Manufacturing Hate - How Africa Was Demonized in Western Media is a 2021 non-fiction book by Milton Allimadi.

The book documents the dehumanizing and racist writing by European and American authors and explorers and how they have been used to justify the colonization of Africa.

Publication 
The book was published in 2021.

Synopsis 
The book documents how writing that dehumanizes Africans and African countries is not accidental but a deliberate effort to justify the theft of resources and violence colonization of Black people.

It covers over 2,000 years of writing, starting with Herodotus's writing circa 450 BC noting the constant fascination of Europeans with black skin colour. The majority of the book focusses on European and US colonial activities in the 19th and 20th centuries. It documents the self-promotional motivations of European travelers to Africa and their efforts to justify colonization. It notes the European surprise at Ethiopian forces winning the Battle of Adwa.

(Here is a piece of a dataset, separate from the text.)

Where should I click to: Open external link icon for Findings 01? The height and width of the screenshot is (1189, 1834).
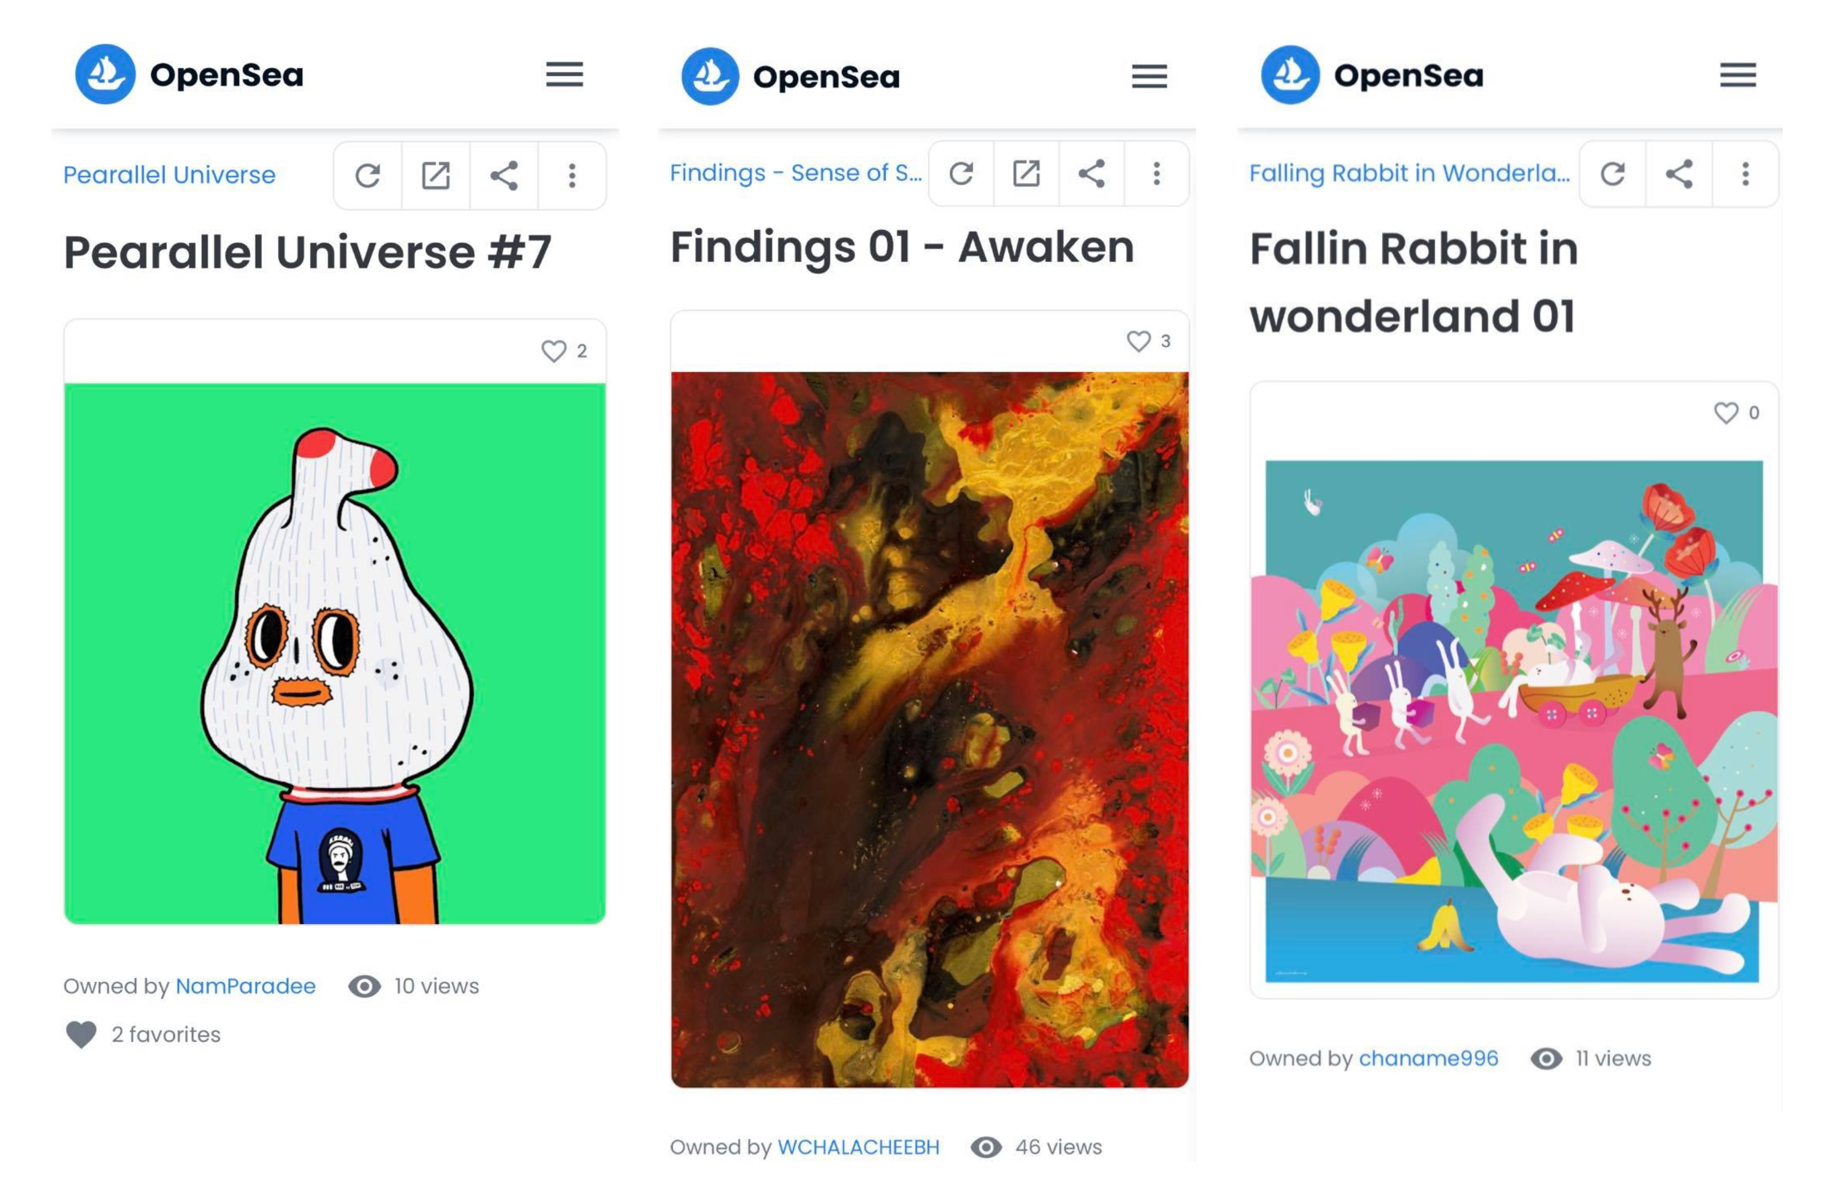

The book focuses on narratives from The New York Times and its role in perpetuating racist coverage.

The Albert N’Yanza Great Basin of the Nile by Samuel Baker and Heart of Darkness by Joseph Conrad are singled out for their negative characterization of Africans as "savages" which in turn were used to justify colonization.

Critical reception 
Randall Robinson praised the book for providing the evidence about the unkindness of western reporting about Africa.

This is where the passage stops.